> **STORED DATA**
******************************
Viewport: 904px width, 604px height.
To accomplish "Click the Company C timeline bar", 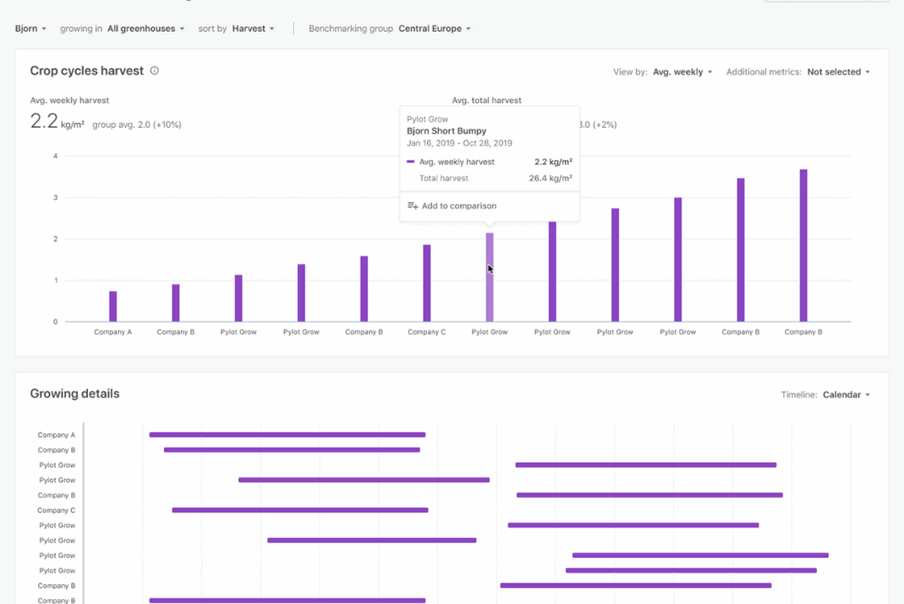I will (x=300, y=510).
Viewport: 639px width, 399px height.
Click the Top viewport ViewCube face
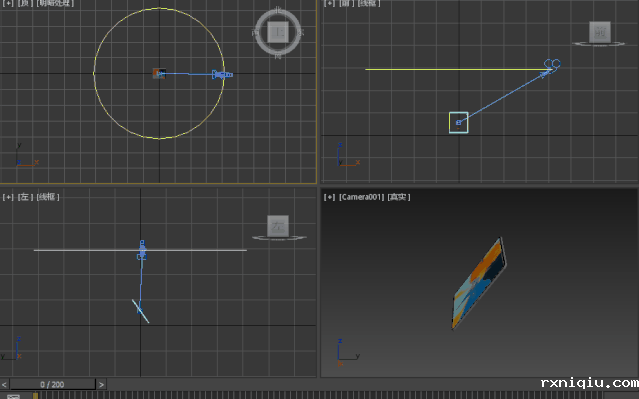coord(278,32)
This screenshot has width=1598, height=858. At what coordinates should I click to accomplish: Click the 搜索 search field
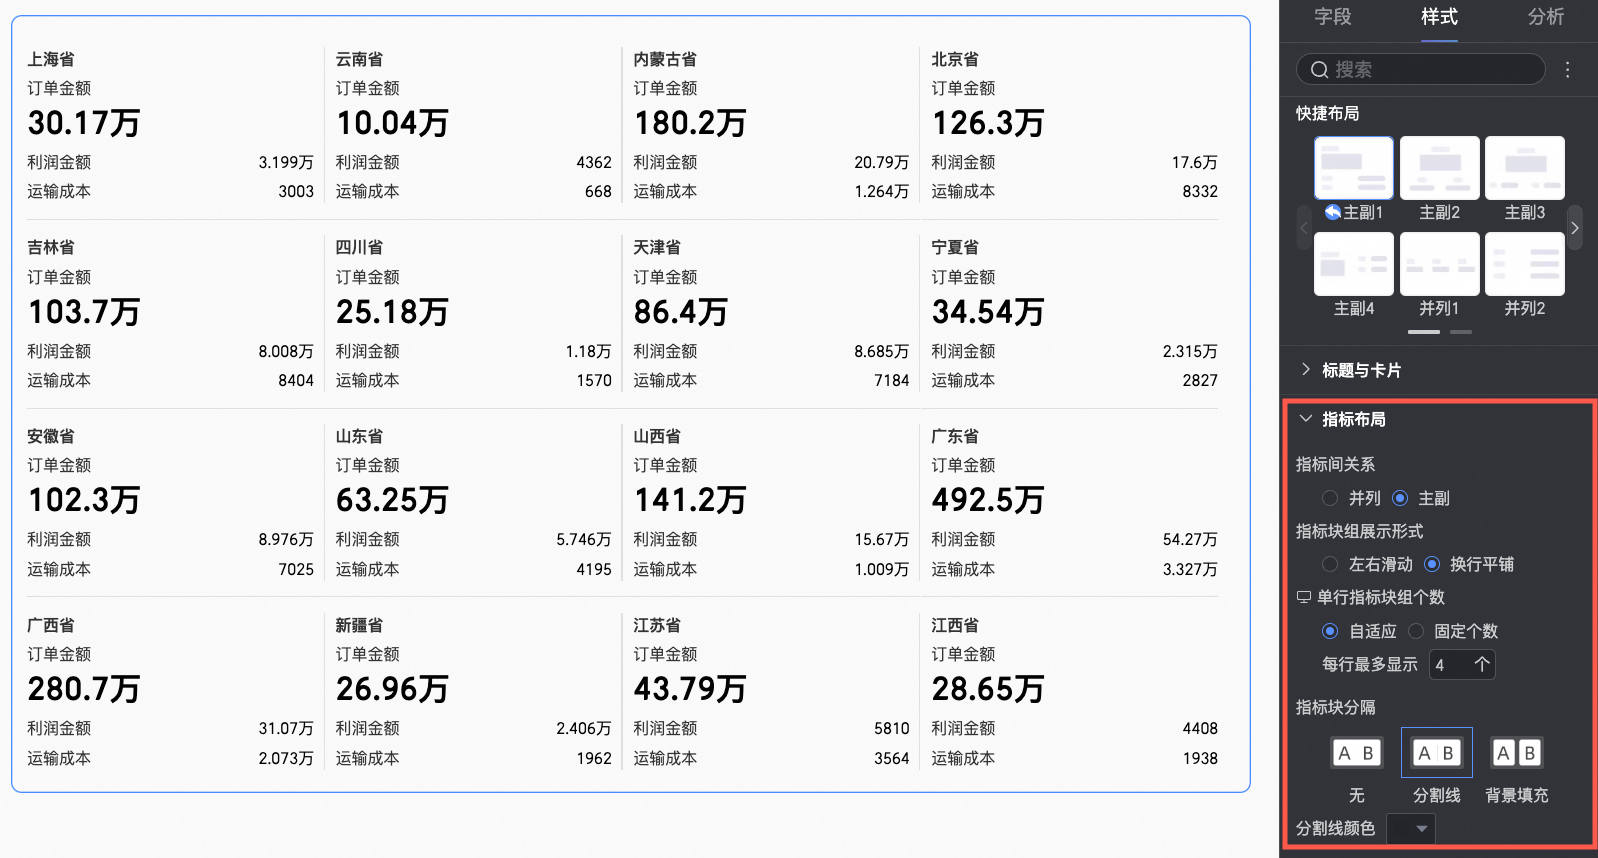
******************************
> **TASK GOAL**
Reproduce exactly the part of the records above that begins at the line holding "Viewport: 639px width, 399px height." and ends at the final line, both included, leaving out the pictures.

> **RESULT**
Viewport: 639px width, 399px height.
Click the Top viewport ViewCube face
coord(278,32)
This screenshot has width=1598, height=858. At what coordinates should I click to accomplish: Click the 搜索 search field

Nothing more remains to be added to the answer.